# [The problem]
When you reach the line containing "819x1456 pixels.", repeat that line and each one after it exactly until the records end, leaving out pictures.

# [Information provided]
☆ ☆ ☆ ☆

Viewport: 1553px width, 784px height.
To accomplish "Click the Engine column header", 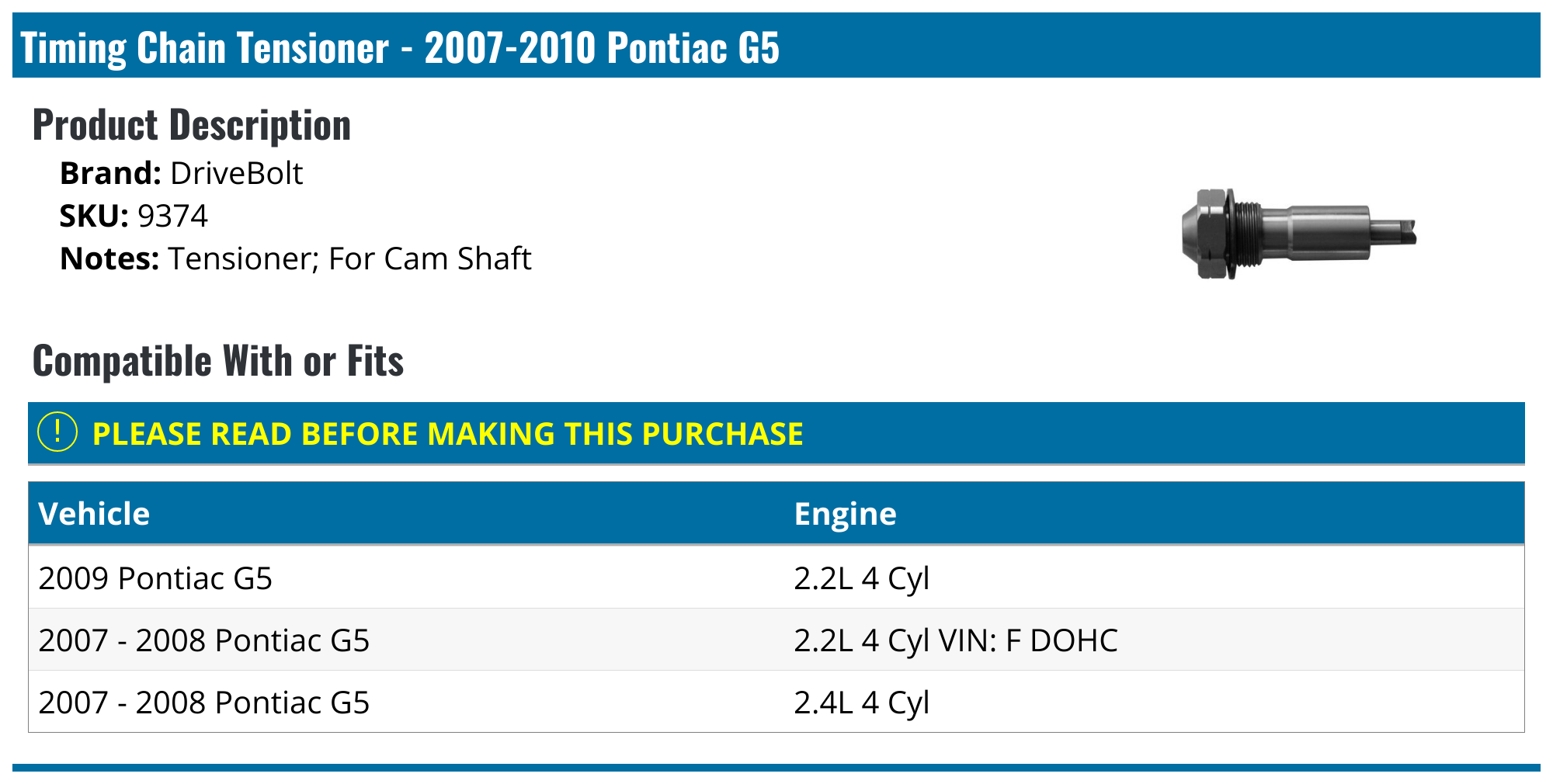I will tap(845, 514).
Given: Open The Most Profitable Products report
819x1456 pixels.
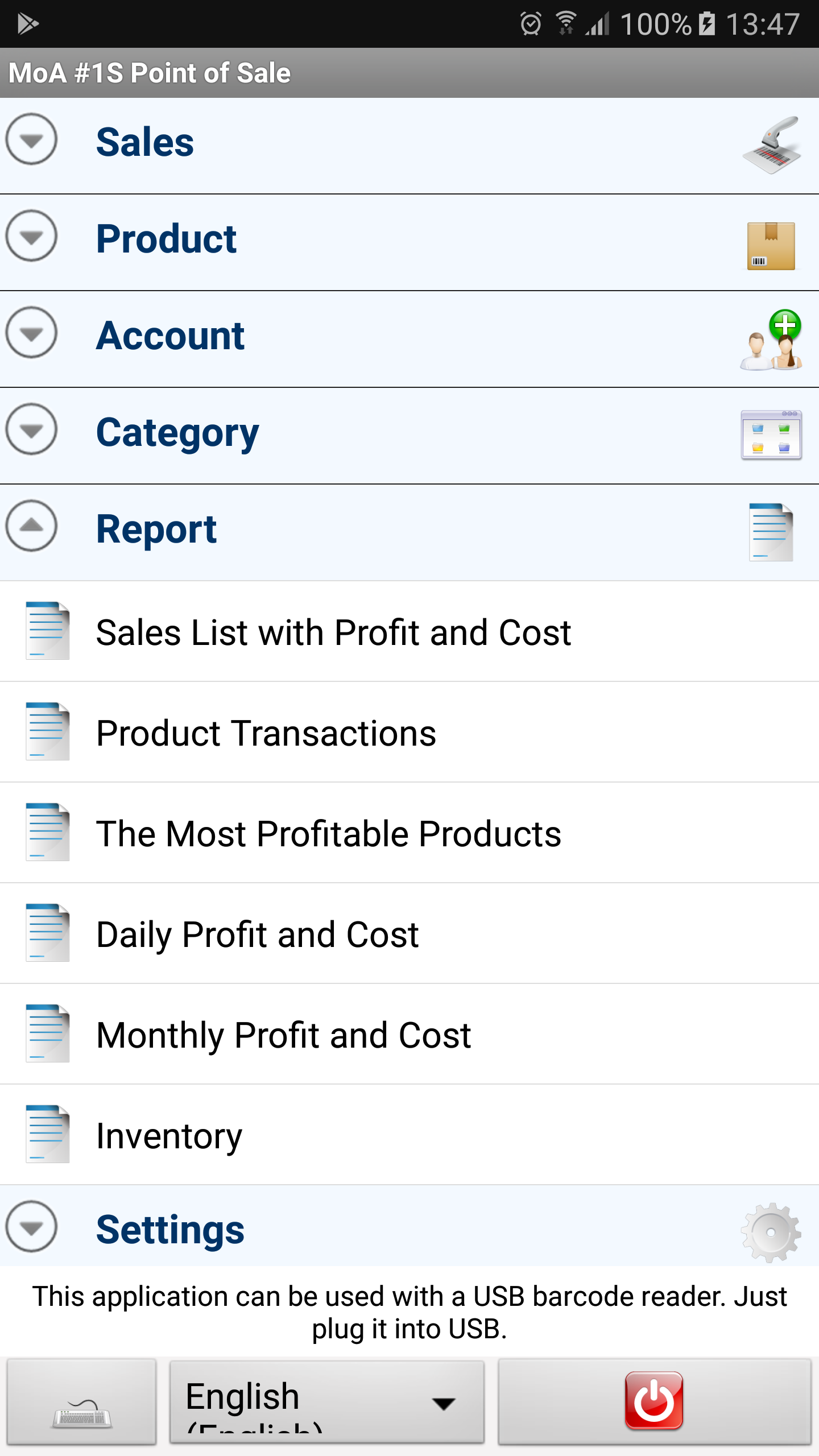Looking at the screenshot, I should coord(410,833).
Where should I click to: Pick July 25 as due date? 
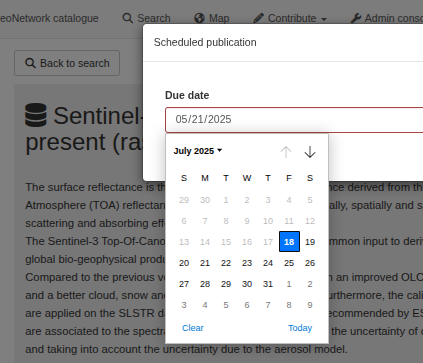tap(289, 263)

☆ ☆ ☆ ☆

# [Task solution]
819x1456 pixels.
Looking at the screenshot, I should coord(410,833).
Where should I click to: Pick July 25 as due date? 
tap(289, 263)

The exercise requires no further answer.